TRY IT ▸
Your reply should be one number, which is how many lines in the listing below contain "tile".

DATA UNDER STUDY ▸
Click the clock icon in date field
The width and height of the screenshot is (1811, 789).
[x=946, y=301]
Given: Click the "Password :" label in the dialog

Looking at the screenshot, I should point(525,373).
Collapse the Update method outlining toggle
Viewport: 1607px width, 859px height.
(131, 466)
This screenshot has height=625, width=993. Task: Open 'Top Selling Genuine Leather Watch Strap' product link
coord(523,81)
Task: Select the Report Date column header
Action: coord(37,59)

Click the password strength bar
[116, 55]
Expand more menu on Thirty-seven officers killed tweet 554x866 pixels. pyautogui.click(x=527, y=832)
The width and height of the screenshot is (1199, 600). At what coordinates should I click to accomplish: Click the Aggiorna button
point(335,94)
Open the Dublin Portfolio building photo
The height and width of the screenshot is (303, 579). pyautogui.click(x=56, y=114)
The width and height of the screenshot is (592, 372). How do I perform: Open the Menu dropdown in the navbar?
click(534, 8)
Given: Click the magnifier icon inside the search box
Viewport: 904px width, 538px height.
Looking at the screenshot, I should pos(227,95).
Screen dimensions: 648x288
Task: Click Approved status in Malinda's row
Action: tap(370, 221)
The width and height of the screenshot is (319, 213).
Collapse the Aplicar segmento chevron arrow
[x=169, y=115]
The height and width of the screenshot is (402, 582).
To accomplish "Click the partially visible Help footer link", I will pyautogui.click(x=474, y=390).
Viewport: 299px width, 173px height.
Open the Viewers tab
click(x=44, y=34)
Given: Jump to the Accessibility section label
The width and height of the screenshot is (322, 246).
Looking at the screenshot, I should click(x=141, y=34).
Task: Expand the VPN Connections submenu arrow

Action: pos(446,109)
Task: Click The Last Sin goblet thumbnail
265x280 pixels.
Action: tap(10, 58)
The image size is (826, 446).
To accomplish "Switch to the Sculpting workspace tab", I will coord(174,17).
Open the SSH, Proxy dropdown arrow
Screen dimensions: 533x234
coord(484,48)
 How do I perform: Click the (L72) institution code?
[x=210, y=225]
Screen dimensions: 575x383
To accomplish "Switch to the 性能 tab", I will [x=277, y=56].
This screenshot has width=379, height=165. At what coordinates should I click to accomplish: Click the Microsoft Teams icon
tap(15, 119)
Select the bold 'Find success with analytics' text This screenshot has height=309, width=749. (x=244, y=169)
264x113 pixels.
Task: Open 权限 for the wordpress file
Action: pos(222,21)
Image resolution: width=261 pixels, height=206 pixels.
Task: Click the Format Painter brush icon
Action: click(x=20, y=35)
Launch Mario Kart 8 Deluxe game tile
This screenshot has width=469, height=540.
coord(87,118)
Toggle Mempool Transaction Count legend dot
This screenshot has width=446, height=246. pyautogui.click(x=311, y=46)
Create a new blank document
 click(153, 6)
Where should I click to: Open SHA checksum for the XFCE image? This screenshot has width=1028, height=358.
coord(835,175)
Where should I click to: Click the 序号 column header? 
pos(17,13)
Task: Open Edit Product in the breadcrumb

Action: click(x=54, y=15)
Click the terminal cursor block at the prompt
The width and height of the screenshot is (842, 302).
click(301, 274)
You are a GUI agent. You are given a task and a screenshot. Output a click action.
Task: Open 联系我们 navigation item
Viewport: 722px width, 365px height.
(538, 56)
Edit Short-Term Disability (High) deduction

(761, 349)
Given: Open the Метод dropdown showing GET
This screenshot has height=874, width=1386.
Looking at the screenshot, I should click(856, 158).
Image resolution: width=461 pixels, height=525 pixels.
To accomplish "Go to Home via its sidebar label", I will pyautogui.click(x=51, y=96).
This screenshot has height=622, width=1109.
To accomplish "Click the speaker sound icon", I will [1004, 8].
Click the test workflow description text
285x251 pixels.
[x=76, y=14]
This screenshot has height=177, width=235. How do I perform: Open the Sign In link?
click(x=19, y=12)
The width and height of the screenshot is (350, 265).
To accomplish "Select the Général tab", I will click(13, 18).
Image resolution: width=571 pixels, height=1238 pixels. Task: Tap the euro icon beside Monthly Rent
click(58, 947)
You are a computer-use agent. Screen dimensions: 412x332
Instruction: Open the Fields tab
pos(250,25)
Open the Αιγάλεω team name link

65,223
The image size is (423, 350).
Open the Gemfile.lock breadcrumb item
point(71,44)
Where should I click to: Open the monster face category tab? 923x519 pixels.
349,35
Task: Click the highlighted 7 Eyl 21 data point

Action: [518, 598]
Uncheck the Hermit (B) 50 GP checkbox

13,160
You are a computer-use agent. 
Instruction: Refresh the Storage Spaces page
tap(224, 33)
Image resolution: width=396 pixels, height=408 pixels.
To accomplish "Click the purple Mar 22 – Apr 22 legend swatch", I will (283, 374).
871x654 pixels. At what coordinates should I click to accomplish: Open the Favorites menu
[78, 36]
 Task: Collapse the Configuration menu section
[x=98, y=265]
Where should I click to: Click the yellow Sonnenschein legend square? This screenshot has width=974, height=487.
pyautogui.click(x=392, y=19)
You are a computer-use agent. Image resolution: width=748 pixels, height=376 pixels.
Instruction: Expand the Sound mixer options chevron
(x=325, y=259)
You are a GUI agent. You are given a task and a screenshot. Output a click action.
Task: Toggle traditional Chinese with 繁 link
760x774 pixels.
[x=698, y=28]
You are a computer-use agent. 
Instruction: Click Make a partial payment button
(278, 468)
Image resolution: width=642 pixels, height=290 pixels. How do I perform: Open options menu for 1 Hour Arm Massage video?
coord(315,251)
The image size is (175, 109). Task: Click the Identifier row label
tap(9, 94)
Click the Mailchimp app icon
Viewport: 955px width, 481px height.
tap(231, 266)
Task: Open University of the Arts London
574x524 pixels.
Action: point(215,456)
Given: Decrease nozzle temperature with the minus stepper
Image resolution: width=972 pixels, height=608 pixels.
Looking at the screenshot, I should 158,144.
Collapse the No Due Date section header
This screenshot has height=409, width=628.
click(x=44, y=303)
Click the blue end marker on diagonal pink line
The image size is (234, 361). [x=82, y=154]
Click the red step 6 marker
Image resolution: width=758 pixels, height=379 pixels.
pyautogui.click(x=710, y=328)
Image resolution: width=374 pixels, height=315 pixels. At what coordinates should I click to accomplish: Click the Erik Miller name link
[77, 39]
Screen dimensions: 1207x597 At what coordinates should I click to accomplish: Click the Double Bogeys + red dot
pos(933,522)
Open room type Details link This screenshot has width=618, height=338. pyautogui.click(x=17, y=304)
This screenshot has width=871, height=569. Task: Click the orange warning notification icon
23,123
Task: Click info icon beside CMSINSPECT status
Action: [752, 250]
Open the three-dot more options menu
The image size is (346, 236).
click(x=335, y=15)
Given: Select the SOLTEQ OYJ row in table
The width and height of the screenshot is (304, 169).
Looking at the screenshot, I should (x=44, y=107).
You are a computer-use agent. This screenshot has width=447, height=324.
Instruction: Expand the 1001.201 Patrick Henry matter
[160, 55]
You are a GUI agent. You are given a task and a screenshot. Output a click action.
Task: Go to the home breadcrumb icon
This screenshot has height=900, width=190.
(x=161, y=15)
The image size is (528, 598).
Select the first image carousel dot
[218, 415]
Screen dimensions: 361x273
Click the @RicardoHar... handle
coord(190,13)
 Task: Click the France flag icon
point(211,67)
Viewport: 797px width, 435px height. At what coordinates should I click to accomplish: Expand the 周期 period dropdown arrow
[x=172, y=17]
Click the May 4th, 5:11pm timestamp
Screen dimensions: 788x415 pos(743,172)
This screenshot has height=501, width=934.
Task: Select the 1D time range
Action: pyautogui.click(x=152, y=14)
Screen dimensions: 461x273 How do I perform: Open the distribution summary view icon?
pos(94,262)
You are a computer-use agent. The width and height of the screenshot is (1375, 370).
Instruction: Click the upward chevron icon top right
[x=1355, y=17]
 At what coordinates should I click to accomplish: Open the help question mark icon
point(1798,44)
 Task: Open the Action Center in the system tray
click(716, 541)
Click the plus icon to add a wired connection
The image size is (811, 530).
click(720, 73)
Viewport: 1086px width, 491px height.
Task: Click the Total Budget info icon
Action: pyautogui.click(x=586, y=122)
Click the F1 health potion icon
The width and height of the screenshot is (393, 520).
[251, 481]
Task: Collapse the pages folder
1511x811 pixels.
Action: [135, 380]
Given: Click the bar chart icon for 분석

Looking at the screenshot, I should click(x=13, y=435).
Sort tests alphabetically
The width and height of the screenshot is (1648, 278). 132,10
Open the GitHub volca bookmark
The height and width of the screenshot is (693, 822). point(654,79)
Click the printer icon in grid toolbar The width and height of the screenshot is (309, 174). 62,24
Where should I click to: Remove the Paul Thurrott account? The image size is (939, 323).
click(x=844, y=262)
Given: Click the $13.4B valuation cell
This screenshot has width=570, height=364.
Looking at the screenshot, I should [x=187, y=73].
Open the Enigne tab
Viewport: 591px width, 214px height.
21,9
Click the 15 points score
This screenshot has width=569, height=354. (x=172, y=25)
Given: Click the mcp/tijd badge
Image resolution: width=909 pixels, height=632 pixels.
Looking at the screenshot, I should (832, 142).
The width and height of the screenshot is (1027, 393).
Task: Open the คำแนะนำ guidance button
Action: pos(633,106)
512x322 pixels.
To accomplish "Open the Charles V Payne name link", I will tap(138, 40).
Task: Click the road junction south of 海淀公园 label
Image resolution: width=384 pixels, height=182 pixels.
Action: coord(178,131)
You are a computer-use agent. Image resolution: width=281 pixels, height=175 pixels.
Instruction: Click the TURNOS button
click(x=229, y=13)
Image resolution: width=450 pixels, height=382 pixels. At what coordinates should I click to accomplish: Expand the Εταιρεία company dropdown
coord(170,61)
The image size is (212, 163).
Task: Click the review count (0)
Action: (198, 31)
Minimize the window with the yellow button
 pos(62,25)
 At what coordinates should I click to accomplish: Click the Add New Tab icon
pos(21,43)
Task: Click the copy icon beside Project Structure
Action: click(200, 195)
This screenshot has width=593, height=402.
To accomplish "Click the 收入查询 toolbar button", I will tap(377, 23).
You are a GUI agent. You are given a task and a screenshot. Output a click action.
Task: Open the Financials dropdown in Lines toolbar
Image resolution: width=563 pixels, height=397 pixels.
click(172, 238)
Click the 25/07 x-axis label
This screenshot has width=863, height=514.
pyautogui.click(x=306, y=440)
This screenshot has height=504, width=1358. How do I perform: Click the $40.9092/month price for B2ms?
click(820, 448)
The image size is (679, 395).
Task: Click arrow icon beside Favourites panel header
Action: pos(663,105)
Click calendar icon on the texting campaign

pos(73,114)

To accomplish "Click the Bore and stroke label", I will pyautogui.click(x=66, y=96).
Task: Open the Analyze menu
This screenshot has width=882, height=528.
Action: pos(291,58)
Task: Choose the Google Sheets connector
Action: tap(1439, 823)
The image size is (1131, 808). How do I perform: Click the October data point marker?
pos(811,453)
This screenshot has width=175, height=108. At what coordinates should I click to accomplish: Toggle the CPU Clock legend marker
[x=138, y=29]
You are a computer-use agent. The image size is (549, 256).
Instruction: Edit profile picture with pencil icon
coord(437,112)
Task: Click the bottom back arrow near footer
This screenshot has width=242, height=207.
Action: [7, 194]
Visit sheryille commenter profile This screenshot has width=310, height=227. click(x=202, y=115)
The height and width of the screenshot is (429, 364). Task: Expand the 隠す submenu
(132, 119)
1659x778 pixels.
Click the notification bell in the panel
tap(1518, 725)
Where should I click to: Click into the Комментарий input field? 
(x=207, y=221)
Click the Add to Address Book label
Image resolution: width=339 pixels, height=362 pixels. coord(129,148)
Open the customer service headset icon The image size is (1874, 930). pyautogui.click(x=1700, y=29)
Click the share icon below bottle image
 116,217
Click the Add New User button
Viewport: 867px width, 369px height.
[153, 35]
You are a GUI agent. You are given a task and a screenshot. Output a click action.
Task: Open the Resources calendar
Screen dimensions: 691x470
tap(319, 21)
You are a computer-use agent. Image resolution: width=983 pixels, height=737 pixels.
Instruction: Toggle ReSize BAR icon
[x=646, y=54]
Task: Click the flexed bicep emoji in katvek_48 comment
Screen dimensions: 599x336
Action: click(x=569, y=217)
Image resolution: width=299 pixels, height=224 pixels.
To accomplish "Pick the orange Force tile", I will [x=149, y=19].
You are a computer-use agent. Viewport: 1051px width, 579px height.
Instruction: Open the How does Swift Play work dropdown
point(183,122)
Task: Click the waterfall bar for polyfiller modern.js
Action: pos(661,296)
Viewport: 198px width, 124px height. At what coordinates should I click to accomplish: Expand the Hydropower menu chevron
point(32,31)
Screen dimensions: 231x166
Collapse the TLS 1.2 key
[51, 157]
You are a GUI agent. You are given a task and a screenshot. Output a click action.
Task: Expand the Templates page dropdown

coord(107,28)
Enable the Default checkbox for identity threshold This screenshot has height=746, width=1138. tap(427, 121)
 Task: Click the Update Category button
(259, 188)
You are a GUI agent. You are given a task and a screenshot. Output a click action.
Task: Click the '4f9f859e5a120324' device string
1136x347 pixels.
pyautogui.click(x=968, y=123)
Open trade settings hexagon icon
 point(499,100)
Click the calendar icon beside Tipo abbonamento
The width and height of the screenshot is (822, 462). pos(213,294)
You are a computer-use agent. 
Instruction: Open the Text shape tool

SOLVED PROBLEM ▸
2